Holistic approximation of combined surface data

Modern micro-production processes demand fast and robust inspection techniques up to 100% inspection rates. For instance, a fast acquisition of the objects surface in the needed precision and density can be realized by optical measurement systems. In order to extract the relevant geometric quantities from the surface data of prismatic workpieces, the measured data points need to be assigned to the nominal geometric primitives, e. g. cylinder, plane or sphere. For this purpose, an automatable algorithm is desired, which assigns all measured points to the corresponding geometric elements and minimizes the measurement uncertainty. Such an optimal segmentation routine of combined geometric data can either be performed by rating neighboring measurement points based on their curvature or by a holistic approximation. Whereas the first approach is sensitive to noisy data and not able to distinguish between spheres and cylinders with certain radii, the holistic approximation in combination with further statistical methods promises an automatic detection of outliers.

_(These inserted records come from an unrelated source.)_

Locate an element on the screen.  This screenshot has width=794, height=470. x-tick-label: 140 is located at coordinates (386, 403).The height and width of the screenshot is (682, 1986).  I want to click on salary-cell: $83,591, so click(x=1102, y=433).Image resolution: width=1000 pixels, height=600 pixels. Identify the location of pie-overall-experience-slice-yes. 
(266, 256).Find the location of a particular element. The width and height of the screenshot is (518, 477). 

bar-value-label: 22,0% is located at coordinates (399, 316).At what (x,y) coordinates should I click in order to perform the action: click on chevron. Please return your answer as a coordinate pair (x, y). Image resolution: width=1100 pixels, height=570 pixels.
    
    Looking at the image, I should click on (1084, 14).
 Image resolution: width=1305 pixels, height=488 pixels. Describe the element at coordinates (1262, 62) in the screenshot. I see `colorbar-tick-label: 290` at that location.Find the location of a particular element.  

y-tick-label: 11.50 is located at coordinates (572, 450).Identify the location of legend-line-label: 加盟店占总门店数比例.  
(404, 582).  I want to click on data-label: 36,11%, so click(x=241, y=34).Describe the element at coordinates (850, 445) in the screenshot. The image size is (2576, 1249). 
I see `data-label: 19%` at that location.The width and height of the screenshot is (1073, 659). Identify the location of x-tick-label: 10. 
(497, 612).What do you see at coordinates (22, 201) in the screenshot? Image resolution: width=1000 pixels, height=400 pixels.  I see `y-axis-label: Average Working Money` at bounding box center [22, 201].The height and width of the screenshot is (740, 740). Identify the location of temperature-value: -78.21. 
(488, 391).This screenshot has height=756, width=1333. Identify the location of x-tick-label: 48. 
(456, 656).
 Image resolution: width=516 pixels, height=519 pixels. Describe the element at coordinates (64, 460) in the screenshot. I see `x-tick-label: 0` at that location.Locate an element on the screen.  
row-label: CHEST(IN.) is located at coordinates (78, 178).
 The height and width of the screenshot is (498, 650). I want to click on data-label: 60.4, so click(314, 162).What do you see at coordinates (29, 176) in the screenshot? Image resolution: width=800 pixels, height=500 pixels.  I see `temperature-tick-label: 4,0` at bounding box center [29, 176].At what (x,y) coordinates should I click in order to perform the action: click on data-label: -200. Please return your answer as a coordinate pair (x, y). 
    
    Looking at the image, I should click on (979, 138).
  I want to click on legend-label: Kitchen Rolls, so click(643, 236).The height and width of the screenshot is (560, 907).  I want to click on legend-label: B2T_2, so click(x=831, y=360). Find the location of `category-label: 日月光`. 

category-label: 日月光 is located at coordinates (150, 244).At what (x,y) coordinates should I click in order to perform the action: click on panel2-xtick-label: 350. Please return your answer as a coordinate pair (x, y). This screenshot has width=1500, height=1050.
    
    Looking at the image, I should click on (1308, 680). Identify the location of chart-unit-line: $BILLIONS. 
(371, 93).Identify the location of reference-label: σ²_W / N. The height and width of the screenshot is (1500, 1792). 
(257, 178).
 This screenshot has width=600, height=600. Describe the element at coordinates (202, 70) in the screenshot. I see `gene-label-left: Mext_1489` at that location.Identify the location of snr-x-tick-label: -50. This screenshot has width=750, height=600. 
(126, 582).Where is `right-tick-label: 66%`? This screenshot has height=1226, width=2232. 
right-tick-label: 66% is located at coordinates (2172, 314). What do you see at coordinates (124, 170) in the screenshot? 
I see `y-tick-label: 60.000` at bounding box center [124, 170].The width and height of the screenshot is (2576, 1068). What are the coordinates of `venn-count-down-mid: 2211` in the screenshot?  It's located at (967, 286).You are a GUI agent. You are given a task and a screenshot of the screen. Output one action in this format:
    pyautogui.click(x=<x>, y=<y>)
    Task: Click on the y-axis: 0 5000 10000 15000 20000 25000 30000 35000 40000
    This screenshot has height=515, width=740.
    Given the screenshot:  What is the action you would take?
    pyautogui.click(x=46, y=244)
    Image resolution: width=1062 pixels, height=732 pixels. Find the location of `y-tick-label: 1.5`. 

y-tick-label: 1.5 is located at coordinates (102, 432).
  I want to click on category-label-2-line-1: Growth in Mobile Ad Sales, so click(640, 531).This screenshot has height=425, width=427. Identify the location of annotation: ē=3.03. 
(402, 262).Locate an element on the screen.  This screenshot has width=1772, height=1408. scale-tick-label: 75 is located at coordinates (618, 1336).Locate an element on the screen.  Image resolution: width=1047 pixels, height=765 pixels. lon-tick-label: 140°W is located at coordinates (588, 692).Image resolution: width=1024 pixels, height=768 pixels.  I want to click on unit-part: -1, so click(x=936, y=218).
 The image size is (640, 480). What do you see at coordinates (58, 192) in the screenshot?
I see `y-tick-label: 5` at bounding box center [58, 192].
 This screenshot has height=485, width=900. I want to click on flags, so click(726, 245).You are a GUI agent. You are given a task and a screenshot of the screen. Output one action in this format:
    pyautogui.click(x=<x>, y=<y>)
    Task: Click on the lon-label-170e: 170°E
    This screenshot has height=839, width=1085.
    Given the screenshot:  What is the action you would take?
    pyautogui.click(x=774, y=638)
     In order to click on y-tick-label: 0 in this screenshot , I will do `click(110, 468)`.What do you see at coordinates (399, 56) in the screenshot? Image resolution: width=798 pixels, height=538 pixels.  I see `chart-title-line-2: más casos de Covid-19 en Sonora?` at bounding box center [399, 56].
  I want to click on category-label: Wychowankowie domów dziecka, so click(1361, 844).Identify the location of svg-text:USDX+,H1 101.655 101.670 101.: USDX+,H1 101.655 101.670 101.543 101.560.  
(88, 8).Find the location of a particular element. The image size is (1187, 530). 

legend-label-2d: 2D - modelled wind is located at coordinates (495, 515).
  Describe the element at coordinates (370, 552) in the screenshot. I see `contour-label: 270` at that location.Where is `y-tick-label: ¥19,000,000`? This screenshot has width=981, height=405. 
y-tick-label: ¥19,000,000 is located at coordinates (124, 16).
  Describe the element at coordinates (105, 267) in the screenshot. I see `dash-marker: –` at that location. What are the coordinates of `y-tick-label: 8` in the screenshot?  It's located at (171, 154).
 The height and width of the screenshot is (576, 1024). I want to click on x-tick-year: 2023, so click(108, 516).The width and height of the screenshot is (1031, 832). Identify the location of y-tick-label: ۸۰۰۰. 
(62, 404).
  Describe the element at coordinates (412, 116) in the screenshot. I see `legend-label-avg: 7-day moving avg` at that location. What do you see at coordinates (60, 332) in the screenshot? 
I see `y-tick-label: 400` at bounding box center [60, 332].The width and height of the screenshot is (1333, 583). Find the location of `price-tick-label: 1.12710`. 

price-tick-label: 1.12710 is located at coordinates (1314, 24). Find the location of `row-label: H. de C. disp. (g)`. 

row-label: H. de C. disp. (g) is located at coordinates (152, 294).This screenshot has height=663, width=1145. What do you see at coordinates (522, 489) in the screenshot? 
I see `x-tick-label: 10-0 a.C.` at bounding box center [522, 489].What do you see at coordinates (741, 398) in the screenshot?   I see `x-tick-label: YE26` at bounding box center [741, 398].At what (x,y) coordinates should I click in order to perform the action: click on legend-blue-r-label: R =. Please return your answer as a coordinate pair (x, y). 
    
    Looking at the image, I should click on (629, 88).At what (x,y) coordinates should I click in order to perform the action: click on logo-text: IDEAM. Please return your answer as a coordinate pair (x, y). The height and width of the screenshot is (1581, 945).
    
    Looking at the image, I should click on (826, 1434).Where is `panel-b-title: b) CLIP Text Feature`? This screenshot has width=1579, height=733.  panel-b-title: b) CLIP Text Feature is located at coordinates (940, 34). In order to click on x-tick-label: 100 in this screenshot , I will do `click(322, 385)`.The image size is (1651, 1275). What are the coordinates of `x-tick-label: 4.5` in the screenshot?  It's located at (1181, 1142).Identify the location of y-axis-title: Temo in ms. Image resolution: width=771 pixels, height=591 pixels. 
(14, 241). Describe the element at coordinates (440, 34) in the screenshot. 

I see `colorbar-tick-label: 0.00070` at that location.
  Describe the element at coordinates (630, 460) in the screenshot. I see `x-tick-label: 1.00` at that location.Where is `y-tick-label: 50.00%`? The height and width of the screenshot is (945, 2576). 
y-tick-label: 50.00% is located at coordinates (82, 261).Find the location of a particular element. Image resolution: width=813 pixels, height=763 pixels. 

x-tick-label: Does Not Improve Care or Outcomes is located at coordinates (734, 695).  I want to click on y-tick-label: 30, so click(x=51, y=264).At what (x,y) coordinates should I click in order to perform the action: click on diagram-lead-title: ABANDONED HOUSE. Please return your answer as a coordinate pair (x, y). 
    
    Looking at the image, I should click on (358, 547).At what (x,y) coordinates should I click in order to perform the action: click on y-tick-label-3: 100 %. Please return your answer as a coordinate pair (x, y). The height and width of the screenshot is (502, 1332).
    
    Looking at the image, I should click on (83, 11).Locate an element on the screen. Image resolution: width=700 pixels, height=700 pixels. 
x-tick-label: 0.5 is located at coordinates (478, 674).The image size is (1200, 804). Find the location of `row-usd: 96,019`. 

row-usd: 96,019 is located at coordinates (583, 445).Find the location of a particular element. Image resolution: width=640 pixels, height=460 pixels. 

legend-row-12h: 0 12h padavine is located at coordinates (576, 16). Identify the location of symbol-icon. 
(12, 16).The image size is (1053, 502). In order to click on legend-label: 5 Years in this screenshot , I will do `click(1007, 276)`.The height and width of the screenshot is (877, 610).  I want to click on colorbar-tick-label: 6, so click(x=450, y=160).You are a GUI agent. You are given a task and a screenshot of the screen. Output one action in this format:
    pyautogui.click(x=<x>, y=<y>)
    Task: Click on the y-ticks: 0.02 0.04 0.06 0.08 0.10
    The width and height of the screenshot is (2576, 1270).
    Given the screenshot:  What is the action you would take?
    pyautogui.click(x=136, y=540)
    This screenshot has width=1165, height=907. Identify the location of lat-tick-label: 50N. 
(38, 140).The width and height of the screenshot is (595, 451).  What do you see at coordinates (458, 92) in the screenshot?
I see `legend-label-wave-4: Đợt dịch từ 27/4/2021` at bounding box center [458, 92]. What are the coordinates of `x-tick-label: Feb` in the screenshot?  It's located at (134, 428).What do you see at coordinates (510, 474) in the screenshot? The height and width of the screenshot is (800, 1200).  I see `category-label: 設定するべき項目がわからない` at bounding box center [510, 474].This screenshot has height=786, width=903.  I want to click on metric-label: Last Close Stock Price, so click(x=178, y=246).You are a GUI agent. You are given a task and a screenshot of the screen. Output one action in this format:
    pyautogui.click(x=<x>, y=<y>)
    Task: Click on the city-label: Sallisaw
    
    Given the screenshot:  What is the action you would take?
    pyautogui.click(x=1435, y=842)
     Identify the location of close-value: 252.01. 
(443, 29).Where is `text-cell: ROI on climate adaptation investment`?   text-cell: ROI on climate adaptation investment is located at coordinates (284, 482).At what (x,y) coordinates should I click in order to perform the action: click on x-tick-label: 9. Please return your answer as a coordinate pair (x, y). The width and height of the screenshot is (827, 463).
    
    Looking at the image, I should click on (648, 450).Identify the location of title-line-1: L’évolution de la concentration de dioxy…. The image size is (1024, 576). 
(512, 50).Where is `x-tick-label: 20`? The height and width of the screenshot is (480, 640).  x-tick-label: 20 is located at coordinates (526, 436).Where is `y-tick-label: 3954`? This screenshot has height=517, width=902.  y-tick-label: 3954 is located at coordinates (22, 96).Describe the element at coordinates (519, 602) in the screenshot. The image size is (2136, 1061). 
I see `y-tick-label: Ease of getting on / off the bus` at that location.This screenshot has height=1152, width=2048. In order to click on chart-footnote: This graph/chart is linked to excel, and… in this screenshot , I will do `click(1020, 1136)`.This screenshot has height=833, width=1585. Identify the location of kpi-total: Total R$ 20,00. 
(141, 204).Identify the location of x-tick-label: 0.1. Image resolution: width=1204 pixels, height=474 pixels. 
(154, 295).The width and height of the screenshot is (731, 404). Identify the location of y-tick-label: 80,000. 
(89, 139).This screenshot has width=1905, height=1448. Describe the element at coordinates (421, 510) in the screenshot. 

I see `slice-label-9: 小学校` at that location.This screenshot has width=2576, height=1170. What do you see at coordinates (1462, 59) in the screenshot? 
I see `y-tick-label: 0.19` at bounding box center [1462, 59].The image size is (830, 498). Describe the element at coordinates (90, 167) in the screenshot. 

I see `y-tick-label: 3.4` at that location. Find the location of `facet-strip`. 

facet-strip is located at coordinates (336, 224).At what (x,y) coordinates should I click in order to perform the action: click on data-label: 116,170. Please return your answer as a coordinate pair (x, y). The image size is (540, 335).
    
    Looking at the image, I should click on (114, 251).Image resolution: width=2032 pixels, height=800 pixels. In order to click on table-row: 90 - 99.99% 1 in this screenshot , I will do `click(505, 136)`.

In order to analyze the achievable measurement uncertainty with the holistic approximation approach for an object geometry composed by three-dimensional base elements (cylinder, torus, plane), the method is applied to determine the geometric features of micro deep-drawing dies. For verification, the measured geometry of the object is simulated including uniformly distributed noise within a range of ±2.5 μm. As a result, the determined radius of the cylinder (defined to 412 μm) has a standard uncertainty due to random errors below 11 nm and an uncertainty due to systematic errors less than 1.1 nm. Furthermore, real tactile measurement data are evaluated to validate the holistic approximation. In comparison to certified analysis software, which requires a manual segmentation, the results show differences below 0.25 μm for the cylinder diameter. The increased measurement deviations are caused by assumptions of the model-based evaluation, which is essential for the automated data processing. However, the achievable uncertainty qualifies the holistic approximation for a robust and automated evaluation of geometric tolerances in the field of micro-production.